It's almost never a schwa, if at all. It's written like a schwa, but this pronunciation is rare. Its realisation varies quite a lot depending on the surrounding consonants, as well as on the specific dialect. Its presence or absence in a word is also not predictable - historically it resulted from the merger of u and i in stressed syllables, but these sounds have been restored in lots of words thanks to MSA influence.

In your example, I would pronounce all four (including in él-) as something close to 'i': _immi btifta7 ish-shibbaak_. But there are other contexts where it is pronounced closer to the sound you're talking about - _2éddaam_ for example doesn't quite have a schwa, I don't think, but something similar and quite centralised. Likewise the sound in _Téle3_. Generally speaking, it has more centralised pronunciations near to the sort of letters which normally trigger a back pronunciation of /a/. There are other cases which I don't entirely understand - _mohémm_ for example is pronounced with a centralised, high-ish back vowel (so it sounds like mohumm), but _bihémm_, from the same root and with an almost identical structure, is pronounced like _bihimm_. It would take quite a lot of effort to work out exactly what's going on in all of these and when the vowel is realised as what.
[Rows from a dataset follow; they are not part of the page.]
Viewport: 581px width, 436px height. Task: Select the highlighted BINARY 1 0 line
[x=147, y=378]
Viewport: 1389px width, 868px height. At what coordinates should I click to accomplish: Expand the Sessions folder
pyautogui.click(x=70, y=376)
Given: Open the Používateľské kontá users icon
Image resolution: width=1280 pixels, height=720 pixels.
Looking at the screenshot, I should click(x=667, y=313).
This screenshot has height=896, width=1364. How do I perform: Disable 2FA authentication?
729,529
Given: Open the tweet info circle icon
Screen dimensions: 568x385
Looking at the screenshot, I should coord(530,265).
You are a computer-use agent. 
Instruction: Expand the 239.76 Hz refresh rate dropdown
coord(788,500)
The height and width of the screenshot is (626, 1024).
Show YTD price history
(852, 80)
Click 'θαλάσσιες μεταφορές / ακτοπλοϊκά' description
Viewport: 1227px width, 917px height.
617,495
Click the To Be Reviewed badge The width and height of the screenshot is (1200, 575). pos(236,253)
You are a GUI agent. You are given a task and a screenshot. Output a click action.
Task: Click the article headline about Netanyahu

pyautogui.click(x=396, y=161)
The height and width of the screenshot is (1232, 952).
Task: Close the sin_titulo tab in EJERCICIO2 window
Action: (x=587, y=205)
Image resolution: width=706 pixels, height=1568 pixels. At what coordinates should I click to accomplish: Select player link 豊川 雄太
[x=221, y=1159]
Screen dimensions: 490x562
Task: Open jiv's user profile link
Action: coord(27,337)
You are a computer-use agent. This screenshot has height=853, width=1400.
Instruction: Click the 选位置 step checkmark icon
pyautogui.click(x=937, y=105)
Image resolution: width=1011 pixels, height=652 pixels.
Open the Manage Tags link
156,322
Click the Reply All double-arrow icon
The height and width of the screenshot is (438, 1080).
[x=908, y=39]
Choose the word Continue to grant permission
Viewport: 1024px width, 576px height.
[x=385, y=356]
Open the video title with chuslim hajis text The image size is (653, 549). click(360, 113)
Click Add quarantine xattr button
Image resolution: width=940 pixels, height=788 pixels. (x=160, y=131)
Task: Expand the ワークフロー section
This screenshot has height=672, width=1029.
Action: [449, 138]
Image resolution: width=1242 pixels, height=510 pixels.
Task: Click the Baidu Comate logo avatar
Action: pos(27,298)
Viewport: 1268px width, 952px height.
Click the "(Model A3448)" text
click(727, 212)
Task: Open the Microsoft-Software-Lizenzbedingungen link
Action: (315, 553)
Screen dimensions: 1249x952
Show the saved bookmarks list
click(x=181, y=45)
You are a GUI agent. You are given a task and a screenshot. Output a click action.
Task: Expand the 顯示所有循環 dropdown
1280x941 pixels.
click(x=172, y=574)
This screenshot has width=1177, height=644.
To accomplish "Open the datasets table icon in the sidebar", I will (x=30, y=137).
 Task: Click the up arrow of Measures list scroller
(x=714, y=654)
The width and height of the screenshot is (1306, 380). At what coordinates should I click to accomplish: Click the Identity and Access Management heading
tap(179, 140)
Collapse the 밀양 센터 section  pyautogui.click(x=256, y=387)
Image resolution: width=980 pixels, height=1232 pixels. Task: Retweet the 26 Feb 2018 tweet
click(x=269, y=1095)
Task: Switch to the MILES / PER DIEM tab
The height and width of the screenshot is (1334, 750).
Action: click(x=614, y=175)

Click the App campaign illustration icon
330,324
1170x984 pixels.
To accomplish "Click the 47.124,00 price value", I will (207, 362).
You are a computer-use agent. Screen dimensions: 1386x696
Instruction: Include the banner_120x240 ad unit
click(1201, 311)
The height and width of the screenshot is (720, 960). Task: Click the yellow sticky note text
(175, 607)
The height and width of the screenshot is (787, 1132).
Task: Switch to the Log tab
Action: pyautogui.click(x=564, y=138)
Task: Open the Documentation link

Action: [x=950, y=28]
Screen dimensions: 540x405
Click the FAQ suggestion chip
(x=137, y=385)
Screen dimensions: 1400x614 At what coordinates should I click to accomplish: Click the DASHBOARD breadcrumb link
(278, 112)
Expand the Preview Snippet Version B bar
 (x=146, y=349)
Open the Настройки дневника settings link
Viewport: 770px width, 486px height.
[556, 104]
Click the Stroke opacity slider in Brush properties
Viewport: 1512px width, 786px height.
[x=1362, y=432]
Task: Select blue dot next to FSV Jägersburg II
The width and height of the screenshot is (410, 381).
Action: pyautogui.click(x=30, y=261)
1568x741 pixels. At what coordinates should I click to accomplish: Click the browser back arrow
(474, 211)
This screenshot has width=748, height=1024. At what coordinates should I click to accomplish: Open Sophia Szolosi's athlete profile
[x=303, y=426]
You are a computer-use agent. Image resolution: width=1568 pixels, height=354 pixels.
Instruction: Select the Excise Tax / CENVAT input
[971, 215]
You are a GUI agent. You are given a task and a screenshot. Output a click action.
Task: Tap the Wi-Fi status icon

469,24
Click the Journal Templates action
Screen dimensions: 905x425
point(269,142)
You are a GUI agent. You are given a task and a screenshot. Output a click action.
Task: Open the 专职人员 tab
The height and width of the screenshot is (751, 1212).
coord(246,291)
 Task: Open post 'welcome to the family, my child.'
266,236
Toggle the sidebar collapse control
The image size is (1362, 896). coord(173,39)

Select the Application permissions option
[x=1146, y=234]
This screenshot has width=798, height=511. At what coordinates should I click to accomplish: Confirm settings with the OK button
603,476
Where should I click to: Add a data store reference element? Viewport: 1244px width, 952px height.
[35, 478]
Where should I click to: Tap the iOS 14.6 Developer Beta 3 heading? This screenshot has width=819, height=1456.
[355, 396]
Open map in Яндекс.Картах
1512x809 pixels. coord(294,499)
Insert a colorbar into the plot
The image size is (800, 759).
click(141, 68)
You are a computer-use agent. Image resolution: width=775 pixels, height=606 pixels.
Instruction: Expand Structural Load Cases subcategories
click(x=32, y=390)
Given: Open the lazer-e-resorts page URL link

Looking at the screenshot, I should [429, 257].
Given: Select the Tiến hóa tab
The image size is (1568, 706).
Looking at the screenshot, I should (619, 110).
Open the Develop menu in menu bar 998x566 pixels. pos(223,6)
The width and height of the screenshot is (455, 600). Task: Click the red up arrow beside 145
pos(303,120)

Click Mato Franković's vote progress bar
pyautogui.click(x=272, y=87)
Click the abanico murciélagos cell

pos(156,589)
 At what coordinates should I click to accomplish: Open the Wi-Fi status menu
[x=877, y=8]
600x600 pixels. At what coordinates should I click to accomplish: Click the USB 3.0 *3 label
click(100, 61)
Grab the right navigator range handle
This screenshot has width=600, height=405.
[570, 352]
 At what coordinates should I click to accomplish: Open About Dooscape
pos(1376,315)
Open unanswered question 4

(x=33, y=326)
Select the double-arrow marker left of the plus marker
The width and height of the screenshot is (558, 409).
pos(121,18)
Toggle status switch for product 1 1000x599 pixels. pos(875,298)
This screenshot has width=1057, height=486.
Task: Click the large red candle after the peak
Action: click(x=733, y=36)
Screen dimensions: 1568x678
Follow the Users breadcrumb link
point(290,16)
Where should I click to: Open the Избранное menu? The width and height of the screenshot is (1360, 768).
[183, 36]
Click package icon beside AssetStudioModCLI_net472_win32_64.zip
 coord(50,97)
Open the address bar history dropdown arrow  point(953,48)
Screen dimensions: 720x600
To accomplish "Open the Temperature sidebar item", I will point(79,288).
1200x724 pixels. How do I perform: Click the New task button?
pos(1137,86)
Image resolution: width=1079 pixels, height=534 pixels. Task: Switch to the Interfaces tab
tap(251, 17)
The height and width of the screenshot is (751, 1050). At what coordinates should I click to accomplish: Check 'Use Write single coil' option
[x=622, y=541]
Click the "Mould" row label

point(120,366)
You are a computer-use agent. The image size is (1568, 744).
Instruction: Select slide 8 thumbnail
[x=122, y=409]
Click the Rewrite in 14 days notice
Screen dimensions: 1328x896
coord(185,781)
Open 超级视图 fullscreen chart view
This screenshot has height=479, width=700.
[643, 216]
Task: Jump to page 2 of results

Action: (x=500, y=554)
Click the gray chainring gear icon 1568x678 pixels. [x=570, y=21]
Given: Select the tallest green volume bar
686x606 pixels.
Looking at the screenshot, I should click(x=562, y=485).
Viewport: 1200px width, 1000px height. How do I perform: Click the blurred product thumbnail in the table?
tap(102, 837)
This vowel merger has a lot of annoying consequences for short vowels, incidentally. A stress shift to a short u/i/o/e or a shortening of a long uu or ii both result in mergers. So even though _bi2uul _and_ bishiil_ have distinct vowels, with a dative suffix they no longer do: _bi2él-lak_ and _bishél-lak_. Likewise, _byéktob _becomes, for example, _byéktéb-lak_ or _byéktéb-ha_.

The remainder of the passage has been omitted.